Complete stubs: raw LZMA2 encoder + LZFSE bvx2 decoder (lz5 Huffman documented)#94
Merged
Conversation
Replace the permanent Error::Unsupported encoder stub in src/lzma2 with a real streaming encoder that emits a raw LZMA2 chunk stream: - Mirrors the xz encoder's chunk framing but emits ONLY the raw chunk stream (no .xz container): full-reset chunks (control 0xE0 compressed / 0x01 uncompressed) terminated by a single 0x00 end marker. - Reuses the shared encode_lzma_chunk / EncoderParams / LZMA2_PROPS_BYTE from lzma2_internal::lzma2_encoder — no LZMA re-implementation. - 64 KiB per-chunk cap; uncompressed-chunk fallback when compression would expand the data; 4 MiB dictionary (the xz default) bounding match distances, documented as the out-of-band dict-size contract so a default-config decoder round-trips. - Gate lzma2_internal::lzma2_encoder on `lzma2` too so an lzma2-only (decode+encode) no_std build compiles. Validation: module unit tests + tests/lzma2.rs cover empty/1-byte/small/ multi-chunk/incompressible-fallback/highly-compressible round-trips, encoder reset reuse, factory wiring, and an xz cross-validation that wraps our raw payload in a minimal .xz container and decodes it via the public xz decoder (shared chunk codec) to prove framing parity. Co-Authored-By: Claude Fable 5 <noreply@anthropic.com>
Decode the core LZFSE v2 block type: 4-way interleaved FSE literals plus L/M/D commands over reverse FSE bitstreams, executing the LZ77 copy (with D==0 rep-distance reuse) and enforcing n_raw_bytes. Wire it into the streaming decoder, buffering the variable-length header + both payload streams before decoding in one shot, with DoS-bounded allocation and Corrupt/UnexpectedEnd on malformed input (no panics). Validated by round-trip against a spec-conformant test-only v2 encoder (power-of-two FSE normalization, documented header/freq-table packing): empty/small/text/repetitive/random/multi-block plus a 1200-case fuzz loop and byte-at-a-time streaming. No Apple reference fixtures are available in this environment, so Apple interop is best-effort but follows the documented wire format precisely. Co-Authored-By: Claude Fable 5 <noreply@anthropic.com>
The bvx2 FSE decode tables previously assigned a single bit-width per symbol, which is only exact for power-of-two frequencies — so the decoder could not handle real Apple LZFSE v2 streams (general frequencies) and round-tripped only against an encoder restricted to dyadic tables.

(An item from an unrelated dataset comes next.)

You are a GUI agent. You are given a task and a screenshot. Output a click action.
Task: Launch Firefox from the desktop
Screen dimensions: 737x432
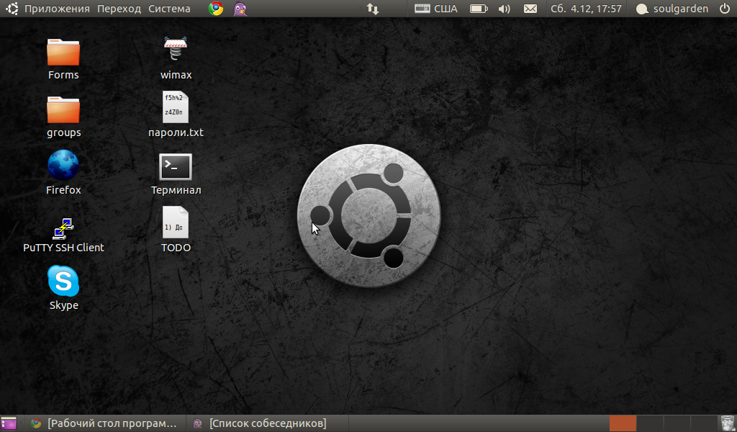click(x=63, y=166)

Implement Apple's general `fse_init_decoder_table` algorithm in both `build_literal_decoder` and `build_lmd_decoder`: each symbol's `f` spread slots split at `j0 = (2*n_states >> k) - f` into a k-bit prefix and a (k-1)-bit suffix, with `k = L - floor(log2(f))`. When `f` is a power of two `j0 == f` and it degenerates to the old single-k form. The per-symbol power-of-two restriction is gone; only the table SIZE (2^L) is still required to be a power of two. The test-only v2 encoder now uses standard quantized (nearest) normalization producing general non-power-of-two frequencies, with encode slots that exactly invert the k/k-1 decode table (a slot in the i<j0 region consumes k bits, else k-1). New coverage that a regression to single-k would fail: - fse.rs: per-symbol bijection/tiling checks for non-dyadic literal and LMD frequency tables (and a dyadic-still-works check). - lzfse_v2.rs: round-trips over deliberately skewed non-dyadic literal distributions and small/singleton match-count histograms. - A hand-frozen non-dyadic bvx2 block (literal freqs 1000/24) decoded through the public streaming decoder to a known string, independent of the encoder — guards against encoder+decoder sharing the same bug. Module docs updated to drop the power-of-two limitation and state that FSE table construction now matches Apple's general algorithm (Apple-stream interop remains best-effort: still no reference fixture in this env, but the real table-construction algorithm is now followed). Co-Authored-By: Claude Fable 5 <noreply@anthropic.com>
…hange) Investigated implementing Lizard's Huffman entropy stage. Confirmed from the reference source that Lizard frames each Huffman sub-stream as a 6-byte header (3-byte LE regen size + 3-byte LE compressed size) and decodes it with the generic Huff0 HUF_decompress. Decision: keep Unsupported. The generic HUF_decompress selects between X1 (single-symbol) and X2 (double-symbol) decode tables via HUF_selectDecoder, and that choice is recomputed from the regen/compressed sizes -- it is never stored in the stream. The crate's Huff0 decoder (src/zstd/huffman.rs) is X1-only and private to the zstd module; it has no X2 decoder and no size-driven selector. With no lizard CLI and no Huff0 fixtures available, the only possible "test" is a round-trip against a hand-written X1-only encoder, which would always pick X1 and validate nothing about real (possibly X2) blocks. Per the crate's lzham/sit13 policy, an unvalidatable decoder is worse than an honest Unsupported. Doc-only: expand the rationale in block.rs and mod.rs (Huff0 framing, X1/X2 selector blocker, and a concrete reuse path for a future round); also clarify the LIZv1 out-of-scope note. No behavior change; the existing rejects_huffman_flag / rejects_lizv1_mode tests still hold. Co-Authored-By: Claude Fable 5 <noreply@anthropic.com>
Co-Authored-By: Claude Fable 5 <noreply@anthropic.com>
This file contains hidden or bidirectional Unicode text that may be interpreted or compiled differently than what appears below. To review, open the file in an editor that reveals hidden Unicode characters.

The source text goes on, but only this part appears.